Han cerrado el sitio al que solía ir a desayunar cuando tenía que salir muy temprano de casa por temas de trabajo. Era lo único que había abierto a esas horas en mi barrio, y no era gran cosa. Un local frío (en invierno no podías quitarte la chaqueta), mal iluminado, con unas cuantas mesas dispersas. Cuando iba al servicio me llevaba un paquete de pañuelos por si no había papel, y el agua salía helada. Ahorro de costes.
Los desayunos no eran tampoco como para tirar cohetes. El cocinero era un chaval muy joven que siempre iba vestido de jugador de baloncesto (nunca supe por qué, imagino que le gustaría) y la camarera, una mujer de mediana edad tirando a mayor, seria y de pocas palabras.
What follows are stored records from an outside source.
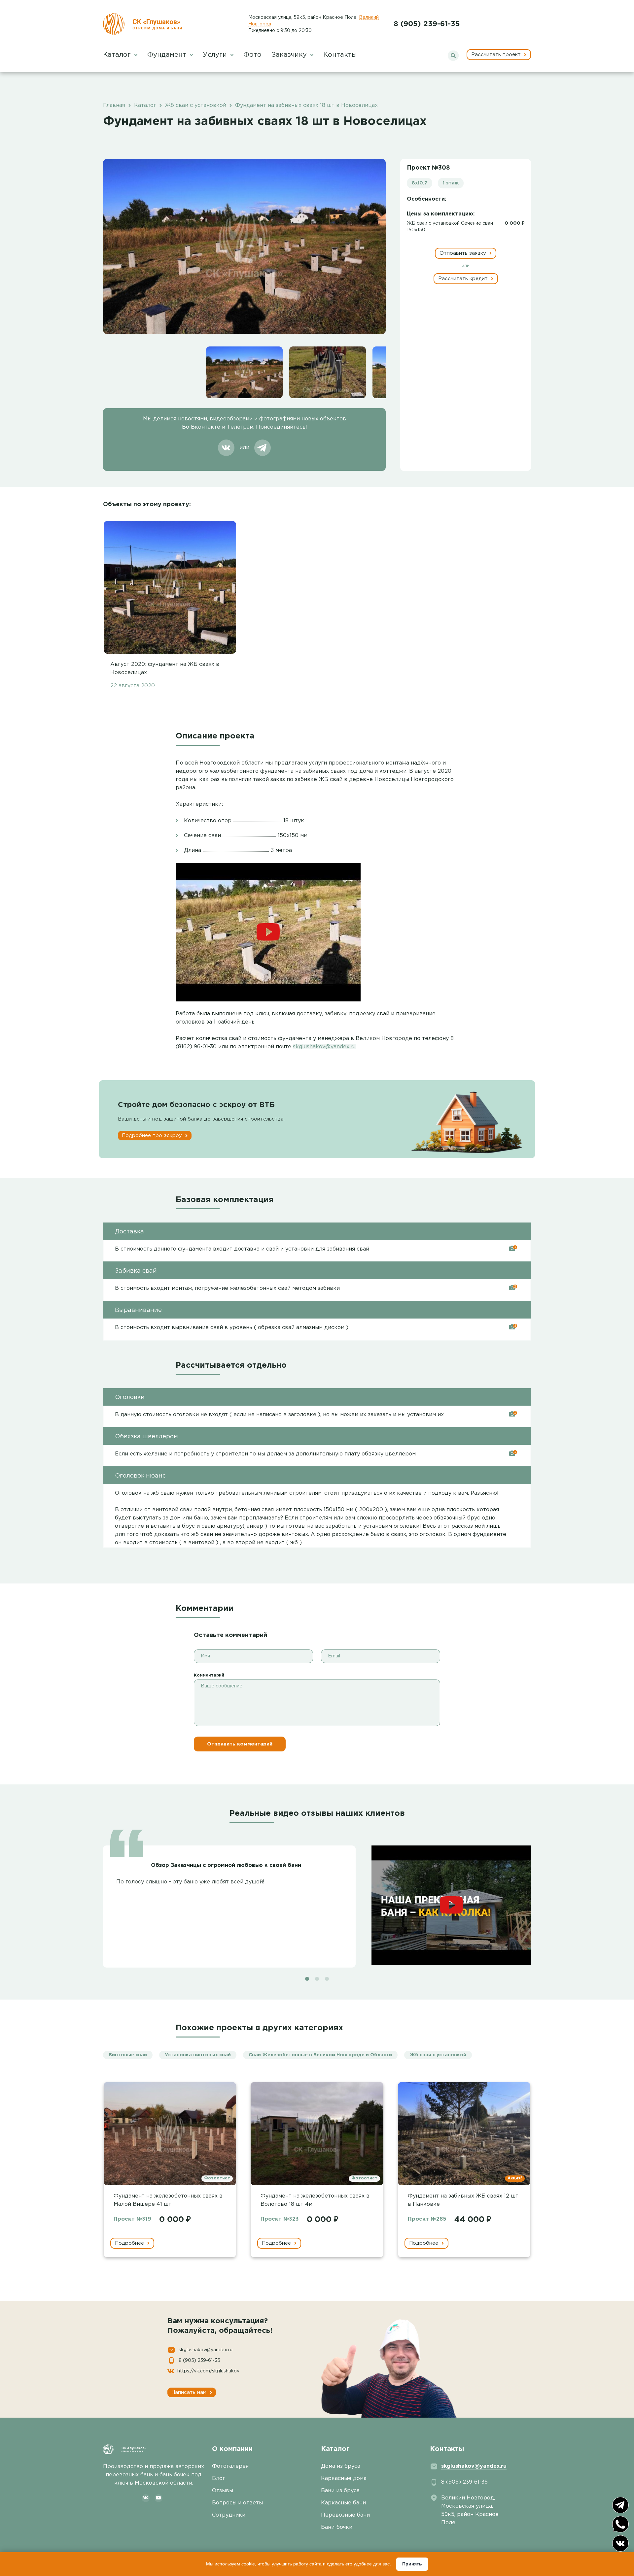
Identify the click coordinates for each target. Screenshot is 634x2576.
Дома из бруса (340, 2466)
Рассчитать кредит (463, 279)
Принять (412, 2563)
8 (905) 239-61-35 (427, 24)
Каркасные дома (344, 2478)
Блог (218, 2478)
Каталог (118, 55)
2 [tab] (317, 1979)
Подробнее (130, 2243)
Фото (252, 55)
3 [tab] (327, 1979)
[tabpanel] (317, 1902)
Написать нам (189, 2392)
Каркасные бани (343, 2502)
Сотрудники (228, 2515)
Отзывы (222, 2490)
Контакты (340, 55)
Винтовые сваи (128, 2055)
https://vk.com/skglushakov (208, 2371)
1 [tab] (307, 1979)
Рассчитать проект (496, 54)
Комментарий (209, 1675)
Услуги (216, 55)
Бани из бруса (340, 2490)
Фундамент (167, 55)
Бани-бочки (336, 2527)
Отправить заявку (464, 253)
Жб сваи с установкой (438, 2055)
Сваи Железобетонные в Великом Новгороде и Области (320, 2055)
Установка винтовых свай (198, 2055)
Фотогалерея (230, 2466)
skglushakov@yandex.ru (324, 1046)
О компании (232, 2449)
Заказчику (290, 55)
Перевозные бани (345, 2515)
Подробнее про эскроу (153, 1135)
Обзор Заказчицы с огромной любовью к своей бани (226, 1865)
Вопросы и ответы (237, 2502)
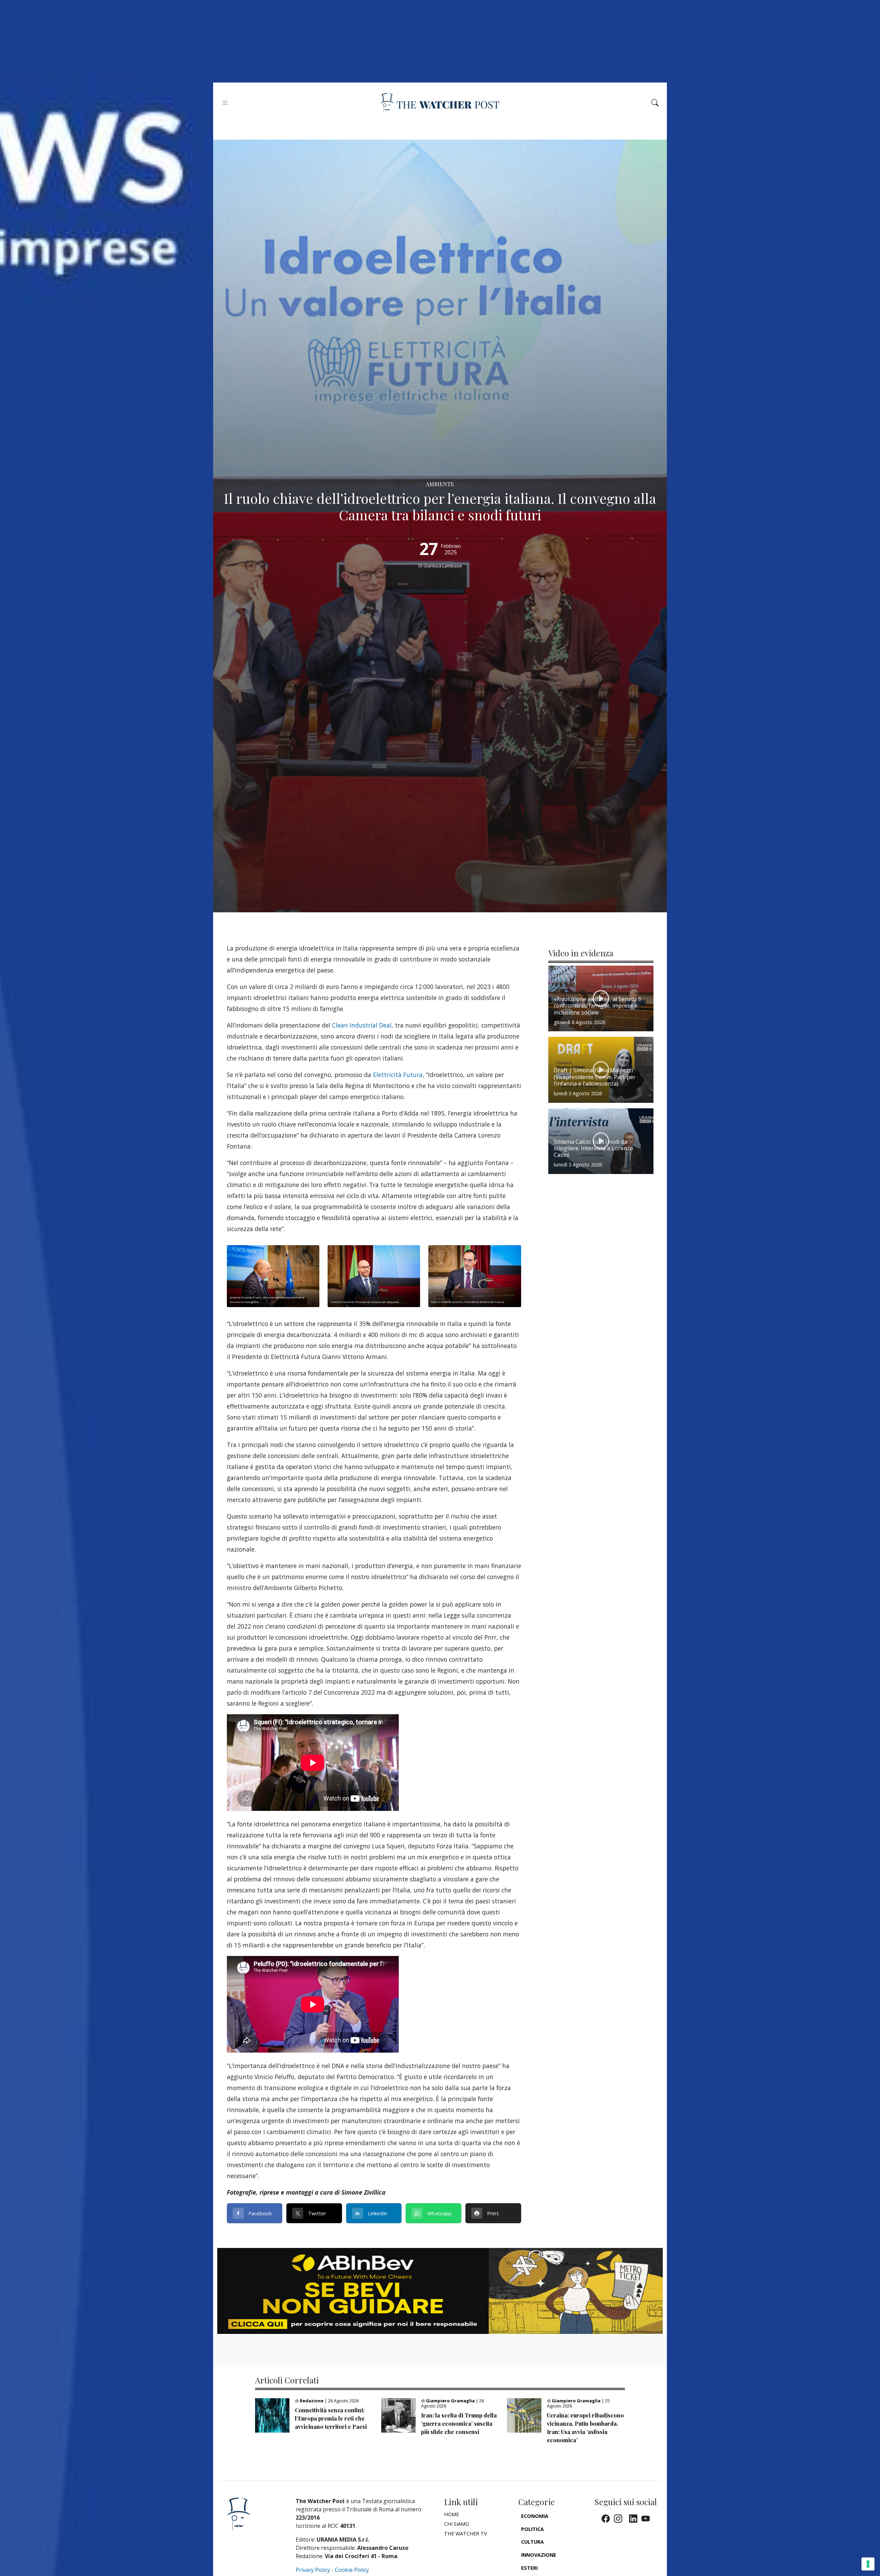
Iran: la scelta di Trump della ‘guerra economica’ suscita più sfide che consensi (459, 2423)
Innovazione (538, 2555)
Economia (534, 2516)
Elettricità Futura (397, 1074)
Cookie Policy (352, 2570)
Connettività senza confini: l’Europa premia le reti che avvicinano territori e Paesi (331, 2418)
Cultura (532, 2542)
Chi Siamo (456, 2524)
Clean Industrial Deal (362, 1025)
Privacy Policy (313, 2570)
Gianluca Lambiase (443, 566)
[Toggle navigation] (225, 103)
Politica (532, 2529)
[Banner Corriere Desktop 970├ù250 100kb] (440, 2290)
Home (451, 2514)
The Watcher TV (465, 2533)
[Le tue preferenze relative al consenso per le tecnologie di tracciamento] (867, 2563)
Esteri (529, 2568)
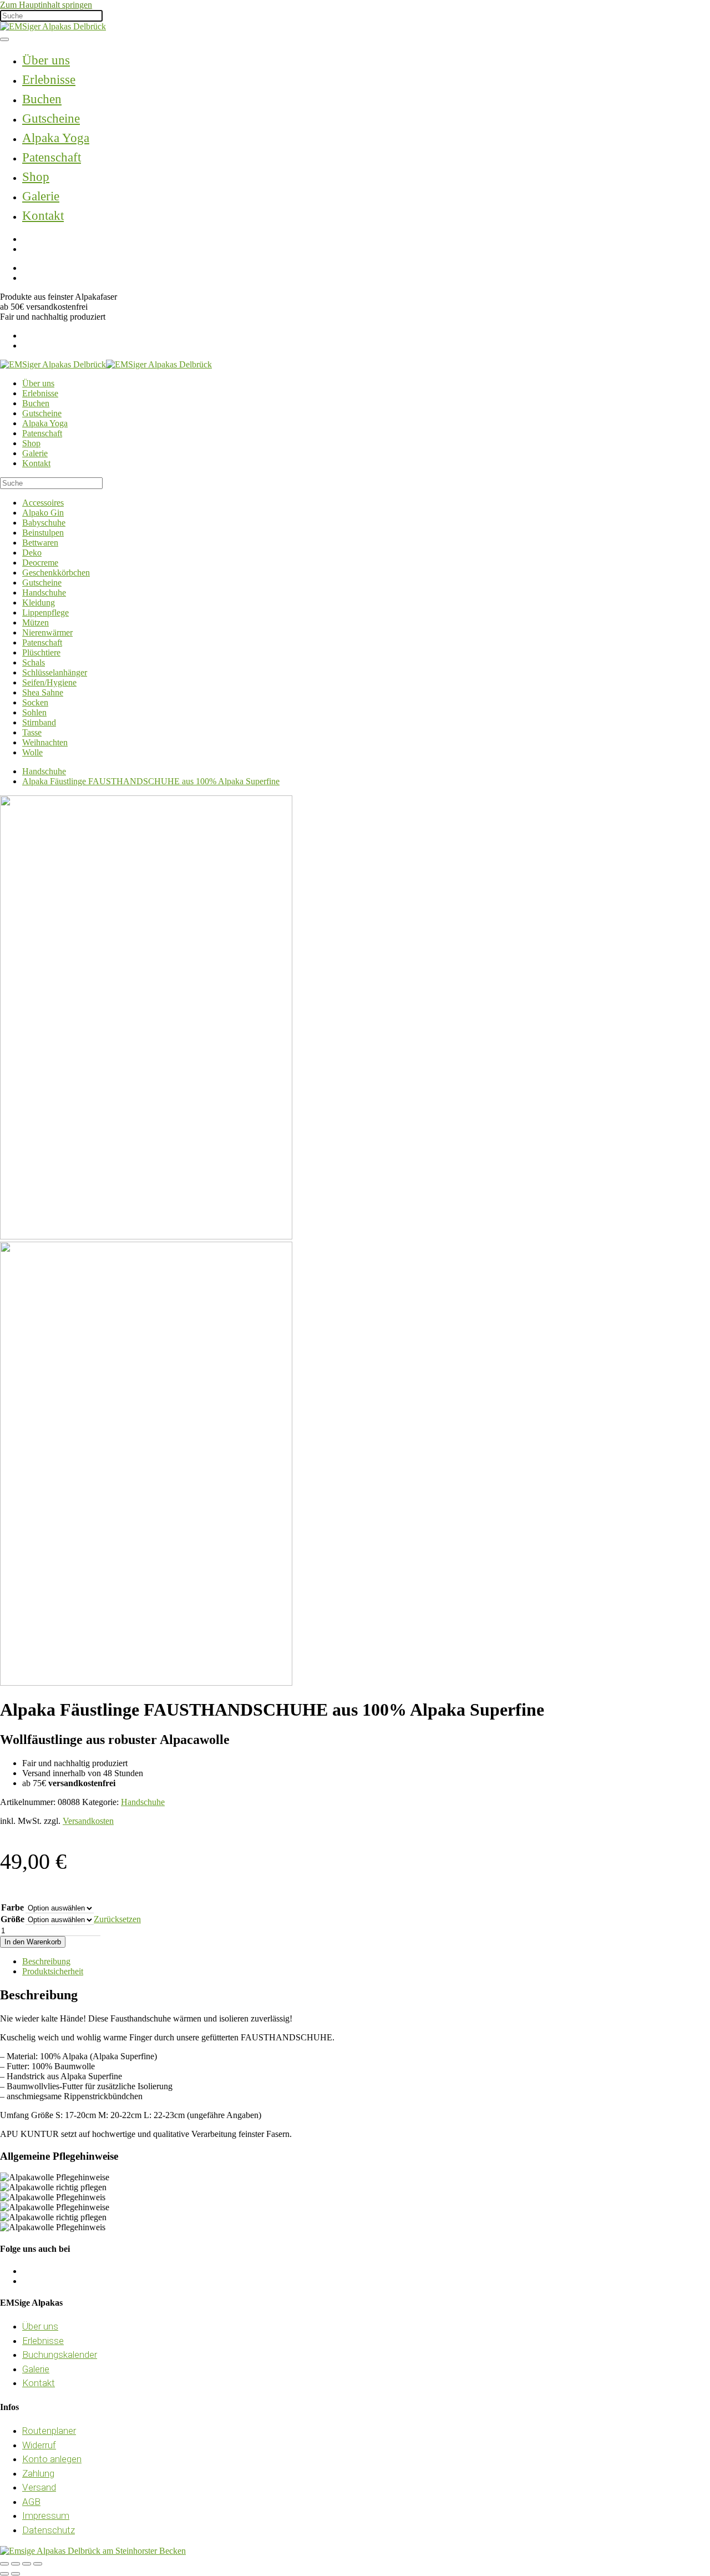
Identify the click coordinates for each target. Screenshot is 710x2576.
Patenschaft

Pero trabajaban bien y rápido, y eran educados.
Yo llegaba a esas horas y la mujer me preguntaba directamente «¿lo de siempre?». Se lo confirmaba, pagaba allí mismo para ahorrar tiempo (y porque no se fiaban mucho de la clientela, para qué engañarnos) y dejaba mi mochila y el portátil en una silla. Yo me sentaba en la otra, pero no enfrente, sino al lado, por si alguien intentaba afanármelo. Al par de minutos tenía delante mi café y la tostada con tomate. No había mucha gente a esas horas, almas perdidas como yo. Nunca me fijaba en ellos, la verdad, y creo que el sentimiento era mutuo. Allí nadie se metía en la vida de los demás.
Se notaba que el negocio iba mal y que los dueños acabarían por cerrar, pero aun así fue una relativa sorpresa para mí encontrármelo chapado un día. Tuve que ir al curro sin desayunar.
Ahora han abierto en ese mismo local una cafetería como es debido, con su decoración de tonos tostados, buena iluminación (con bombillas edison para crear ambiente), aire acondicionado y una hueste de camareras sonrientes con uniforme. Los servicios están impecables y con agua caliente, y cada vez que los desinfectan lo apuntan en una hoja, para que puedas comprobarlo. También abren pronto y he probado a ir un par de veces, pero… no es lo mismo.
Antes te atrincherabas en tu silla, con la chaqueta puesta, la correa de la mochila enrollada en el brazo para que no volara, ponías las palmas alrededor de la taza de café humeante y notabas que eras tú mismo, sin tener que rendir cuentas a nadie. Y me animaba. Sentía que a partir de ahí el día sólo podía ir a mejor, que estaba preparado para enfrentarte a lo que deparara la jornada. Como si estuviera en un cuadro de Hoppper.
Ahora parece que tengas que estar de buen humor desde que entras hasta que sales, no les gusta que pagues al pedir (con lo que hay que hacer dos veces la cola), tienen cosas con nombres rarísimos y siempre te preguntan si te ha gustado. Tienes que fingir. Igual es una tontería, pero no me da fuerzas, me las quita. Echo de menos lo de antes.